Uma reação transfusional é uma resposta adversa do corpo do receptor a uma transfusão de sangue, geralmente leve, como febre ou coceira. Reações graves são raras justamente por causa das camadas de triagem e testes que cada doação passa antes de chegar a um paciente.
Uma reação transfusional acontece quando o sistema imunológico do receptor reage de alguma forma ao sangue transfundido. A maioria das reações é leve e controlável, mas o termo cobre um espectro amplo, de um simples desconforto até, em casos raros, uma emergência médica.
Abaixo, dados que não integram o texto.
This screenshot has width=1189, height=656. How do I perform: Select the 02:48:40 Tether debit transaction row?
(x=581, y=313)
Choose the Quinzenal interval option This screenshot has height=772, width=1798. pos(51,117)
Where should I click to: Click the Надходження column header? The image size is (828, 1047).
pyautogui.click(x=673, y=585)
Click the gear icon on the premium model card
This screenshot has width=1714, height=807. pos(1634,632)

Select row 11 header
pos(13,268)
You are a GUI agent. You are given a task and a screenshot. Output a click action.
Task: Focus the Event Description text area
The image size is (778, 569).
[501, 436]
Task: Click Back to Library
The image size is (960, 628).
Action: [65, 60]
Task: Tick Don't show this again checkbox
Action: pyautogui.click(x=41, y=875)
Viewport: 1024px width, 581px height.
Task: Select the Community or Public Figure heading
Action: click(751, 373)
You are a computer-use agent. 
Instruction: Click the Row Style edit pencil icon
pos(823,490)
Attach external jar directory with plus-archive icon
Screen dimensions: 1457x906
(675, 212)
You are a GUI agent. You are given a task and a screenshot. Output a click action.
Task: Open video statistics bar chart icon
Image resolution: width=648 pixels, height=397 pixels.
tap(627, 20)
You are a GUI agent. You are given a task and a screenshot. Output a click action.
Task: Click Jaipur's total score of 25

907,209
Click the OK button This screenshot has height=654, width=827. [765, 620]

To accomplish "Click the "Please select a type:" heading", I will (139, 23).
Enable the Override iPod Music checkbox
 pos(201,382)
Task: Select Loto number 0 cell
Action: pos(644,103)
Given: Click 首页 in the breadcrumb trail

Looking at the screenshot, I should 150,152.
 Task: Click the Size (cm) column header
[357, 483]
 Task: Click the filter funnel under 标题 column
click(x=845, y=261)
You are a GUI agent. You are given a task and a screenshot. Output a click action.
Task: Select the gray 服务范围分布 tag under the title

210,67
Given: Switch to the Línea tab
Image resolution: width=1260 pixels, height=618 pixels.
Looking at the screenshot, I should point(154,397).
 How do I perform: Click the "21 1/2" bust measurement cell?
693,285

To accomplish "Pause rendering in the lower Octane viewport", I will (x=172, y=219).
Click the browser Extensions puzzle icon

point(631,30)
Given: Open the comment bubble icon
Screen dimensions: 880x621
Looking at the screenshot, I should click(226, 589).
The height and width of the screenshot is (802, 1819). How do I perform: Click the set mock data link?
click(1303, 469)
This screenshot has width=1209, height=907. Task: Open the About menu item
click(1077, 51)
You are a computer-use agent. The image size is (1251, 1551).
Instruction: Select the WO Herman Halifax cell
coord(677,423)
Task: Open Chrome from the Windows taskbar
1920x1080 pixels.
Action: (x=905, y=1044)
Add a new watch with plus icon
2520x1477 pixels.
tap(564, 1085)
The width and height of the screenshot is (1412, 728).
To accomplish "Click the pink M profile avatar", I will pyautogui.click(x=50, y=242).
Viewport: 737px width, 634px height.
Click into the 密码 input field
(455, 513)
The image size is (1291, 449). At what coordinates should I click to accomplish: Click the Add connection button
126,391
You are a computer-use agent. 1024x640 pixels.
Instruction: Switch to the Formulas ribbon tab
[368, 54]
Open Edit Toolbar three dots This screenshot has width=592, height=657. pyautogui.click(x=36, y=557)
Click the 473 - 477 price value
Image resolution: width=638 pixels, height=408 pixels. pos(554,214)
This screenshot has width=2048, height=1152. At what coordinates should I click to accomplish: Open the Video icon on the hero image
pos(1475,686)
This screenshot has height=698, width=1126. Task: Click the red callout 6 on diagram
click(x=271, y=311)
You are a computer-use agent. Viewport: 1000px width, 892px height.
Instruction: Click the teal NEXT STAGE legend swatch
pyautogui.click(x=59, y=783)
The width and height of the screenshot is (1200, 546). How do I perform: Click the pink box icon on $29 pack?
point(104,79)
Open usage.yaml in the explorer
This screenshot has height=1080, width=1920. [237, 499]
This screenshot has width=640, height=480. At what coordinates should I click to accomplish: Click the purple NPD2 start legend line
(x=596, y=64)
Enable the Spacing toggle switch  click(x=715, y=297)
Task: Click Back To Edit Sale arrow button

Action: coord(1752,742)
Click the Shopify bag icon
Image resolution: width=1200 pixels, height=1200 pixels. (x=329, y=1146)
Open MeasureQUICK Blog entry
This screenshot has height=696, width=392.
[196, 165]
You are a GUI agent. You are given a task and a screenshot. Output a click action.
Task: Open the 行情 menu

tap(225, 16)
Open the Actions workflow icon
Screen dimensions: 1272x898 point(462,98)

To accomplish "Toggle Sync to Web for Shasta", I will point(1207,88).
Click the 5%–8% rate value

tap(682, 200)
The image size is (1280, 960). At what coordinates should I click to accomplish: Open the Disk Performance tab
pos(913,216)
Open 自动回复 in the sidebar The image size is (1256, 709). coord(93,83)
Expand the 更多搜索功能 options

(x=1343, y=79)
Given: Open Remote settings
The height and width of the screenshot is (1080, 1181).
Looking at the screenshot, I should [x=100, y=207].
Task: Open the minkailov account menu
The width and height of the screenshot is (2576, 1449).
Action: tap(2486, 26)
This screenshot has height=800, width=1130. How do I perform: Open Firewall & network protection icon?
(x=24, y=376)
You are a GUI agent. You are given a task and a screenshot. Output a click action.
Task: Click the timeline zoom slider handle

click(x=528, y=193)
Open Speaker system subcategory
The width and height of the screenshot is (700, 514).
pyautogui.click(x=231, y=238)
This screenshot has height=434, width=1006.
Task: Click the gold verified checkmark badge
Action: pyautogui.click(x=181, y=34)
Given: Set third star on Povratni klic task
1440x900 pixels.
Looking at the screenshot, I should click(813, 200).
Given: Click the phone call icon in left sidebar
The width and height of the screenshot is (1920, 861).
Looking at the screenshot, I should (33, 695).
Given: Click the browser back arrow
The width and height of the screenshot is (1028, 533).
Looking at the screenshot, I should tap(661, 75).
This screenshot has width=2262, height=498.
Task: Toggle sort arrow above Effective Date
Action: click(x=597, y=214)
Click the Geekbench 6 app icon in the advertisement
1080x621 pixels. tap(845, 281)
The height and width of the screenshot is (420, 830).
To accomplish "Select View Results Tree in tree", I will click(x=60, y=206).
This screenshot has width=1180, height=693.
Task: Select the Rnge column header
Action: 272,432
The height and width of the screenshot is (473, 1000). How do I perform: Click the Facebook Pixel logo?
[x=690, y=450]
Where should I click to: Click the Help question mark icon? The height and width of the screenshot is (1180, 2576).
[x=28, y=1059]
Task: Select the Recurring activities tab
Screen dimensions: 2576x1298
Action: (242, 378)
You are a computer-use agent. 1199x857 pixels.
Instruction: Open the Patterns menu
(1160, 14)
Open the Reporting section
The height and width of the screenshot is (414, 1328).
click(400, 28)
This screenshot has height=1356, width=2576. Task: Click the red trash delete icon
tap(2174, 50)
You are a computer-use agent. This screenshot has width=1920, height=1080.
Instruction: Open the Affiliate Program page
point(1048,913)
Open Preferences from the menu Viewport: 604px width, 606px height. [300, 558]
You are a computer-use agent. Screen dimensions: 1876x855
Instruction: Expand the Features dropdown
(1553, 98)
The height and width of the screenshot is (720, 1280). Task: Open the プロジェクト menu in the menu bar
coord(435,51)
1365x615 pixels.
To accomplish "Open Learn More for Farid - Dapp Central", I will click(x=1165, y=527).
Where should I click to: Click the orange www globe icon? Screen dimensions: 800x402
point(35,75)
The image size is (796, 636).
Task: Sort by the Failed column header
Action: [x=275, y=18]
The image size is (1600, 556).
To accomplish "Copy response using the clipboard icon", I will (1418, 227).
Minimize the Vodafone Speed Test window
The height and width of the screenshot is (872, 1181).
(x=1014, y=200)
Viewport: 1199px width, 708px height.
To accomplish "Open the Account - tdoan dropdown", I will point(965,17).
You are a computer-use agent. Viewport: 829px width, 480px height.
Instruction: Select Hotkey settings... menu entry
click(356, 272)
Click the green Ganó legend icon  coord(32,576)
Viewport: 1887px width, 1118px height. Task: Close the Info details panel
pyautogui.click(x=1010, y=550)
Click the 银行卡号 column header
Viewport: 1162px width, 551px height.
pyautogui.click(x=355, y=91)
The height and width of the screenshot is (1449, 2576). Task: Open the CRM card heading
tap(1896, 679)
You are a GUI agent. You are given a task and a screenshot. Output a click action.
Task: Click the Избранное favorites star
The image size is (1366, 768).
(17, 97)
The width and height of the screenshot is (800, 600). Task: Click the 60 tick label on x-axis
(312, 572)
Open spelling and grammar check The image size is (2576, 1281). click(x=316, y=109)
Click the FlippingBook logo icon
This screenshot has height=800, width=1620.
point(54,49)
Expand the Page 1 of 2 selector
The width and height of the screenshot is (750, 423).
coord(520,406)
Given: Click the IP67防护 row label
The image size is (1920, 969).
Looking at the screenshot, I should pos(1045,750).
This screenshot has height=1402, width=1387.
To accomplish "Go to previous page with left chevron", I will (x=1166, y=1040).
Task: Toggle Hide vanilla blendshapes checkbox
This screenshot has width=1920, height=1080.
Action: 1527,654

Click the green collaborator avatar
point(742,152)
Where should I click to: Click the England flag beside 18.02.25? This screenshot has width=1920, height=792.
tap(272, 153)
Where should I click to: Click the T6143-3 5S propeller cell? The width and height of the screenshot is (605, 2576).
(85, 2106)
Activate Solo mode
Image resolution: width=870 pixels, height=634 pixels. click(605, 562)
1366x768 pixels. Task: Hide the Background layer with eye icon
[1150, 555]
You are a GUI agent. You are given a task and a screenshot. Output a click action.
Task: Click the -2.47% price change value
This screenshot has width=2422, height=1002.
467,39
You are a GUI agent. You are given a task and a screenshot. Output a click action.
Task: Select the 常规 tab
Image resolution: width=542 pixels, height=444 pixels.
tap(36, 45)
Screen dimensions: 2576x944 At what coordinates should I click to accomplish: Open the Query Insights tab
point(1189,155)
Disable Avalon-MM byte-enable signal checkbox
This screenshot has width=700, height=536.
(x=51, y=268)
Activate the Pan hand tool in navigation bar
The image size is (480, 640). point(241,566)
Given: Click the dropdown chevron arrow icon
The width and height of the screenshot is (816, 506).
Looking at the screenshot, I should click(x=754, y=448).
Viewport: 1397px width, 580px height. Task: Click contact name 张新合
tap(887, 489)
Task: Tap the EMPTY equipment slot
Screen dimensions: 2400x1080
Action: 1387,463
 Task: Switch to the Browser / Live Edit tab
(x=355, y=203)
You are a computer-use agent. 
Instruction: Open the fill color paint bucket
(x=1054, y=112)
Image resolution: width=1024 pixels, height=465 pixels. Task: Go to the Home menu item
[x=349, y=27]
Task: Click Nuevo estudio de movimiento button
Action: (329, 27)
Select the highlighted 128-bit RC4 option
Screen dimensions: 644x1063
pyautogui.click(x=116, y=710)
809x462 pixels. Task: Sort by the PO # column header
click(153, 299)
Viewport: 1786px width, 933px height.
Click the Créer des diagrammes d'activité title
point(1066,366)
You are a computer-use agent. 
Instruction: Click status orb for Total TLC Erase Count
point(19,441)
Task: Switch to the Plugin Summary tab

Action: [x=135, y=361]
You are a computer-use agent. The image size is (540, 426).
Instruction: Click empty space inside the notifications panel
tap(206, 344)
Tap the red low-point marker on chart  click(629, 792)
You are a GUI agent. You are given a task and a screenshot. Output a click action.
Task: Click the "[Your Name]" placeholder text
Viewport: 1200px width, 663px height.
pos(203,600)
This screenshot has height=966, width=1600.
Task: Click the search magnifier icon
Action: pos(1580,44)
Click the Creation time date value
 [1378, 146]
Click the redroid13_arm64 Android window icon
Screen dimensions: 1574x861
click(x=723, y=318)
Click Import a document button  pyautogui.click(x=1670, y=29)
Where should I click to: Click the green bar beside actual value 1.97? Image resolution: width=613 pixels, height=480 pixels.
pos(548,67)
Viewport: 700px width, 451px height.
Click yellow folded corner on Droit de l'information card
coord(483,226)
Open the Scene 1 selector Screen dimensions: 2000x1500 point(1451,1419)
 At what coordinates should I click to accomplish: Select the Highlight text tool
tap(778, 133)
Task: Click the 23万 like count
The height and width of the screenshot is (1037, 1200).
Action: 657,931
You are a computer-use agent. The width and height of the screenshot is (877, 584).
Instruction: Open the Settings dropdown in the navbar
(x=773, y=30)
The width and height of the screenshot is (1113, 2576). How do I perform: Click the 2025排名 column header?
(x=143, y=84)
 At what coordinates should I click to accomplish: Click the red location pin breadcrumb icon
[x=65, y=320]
Tipos mais comuns de reação
- Reação febril não hemolítica: febre e calafrios leves durante ou logo após a transfusão, a mais comum de todas, geralmente sem gravidade
- Reação alérgica: coceira, urticária ou vermelhidão na pele, tratada com anti-histamínico na maioria dos casos
- Reação hemolítica: a mais grave e a mais rara, acontece quando há incompatibilidade não detectada entre o sangue do doador e do receptor, o motivo pelo qual a prova cruzada existe
- Sobrecarga de volume: em pacientes com problemas cardíacos, o volume transfundido pode sobrecarregar o coração, monitorado de perto durante o procedimento
Por que reações graves são raras
Cada doação passa por triagem clínica, testes obrigatórios pra doenças infecciosas e, na hora do uso, prova cruzada específica pra aquele receptor. Essas camadas de segurança, construídas ao longo de décadas de regulamentação, são o motivo pelo qual reações hemolíticas graves são hoje eventos raros, e não o resultado do acaso.
O que isso significa pra quem doa sangue
Nada muda pro doador, o processo de triagem que você passa ao doar é uma dessas camadas de segurança, protegendo tanto você quanto quem vai receber o sangue mais tarde.
No Brasil
O monitoramento de reações transfusionais é obrigatório em todo serviço de hemoterapia, regulado pela RDC nº 34/2014 da Anvisa, que exige notificação e investigação de qualquer reação registrada.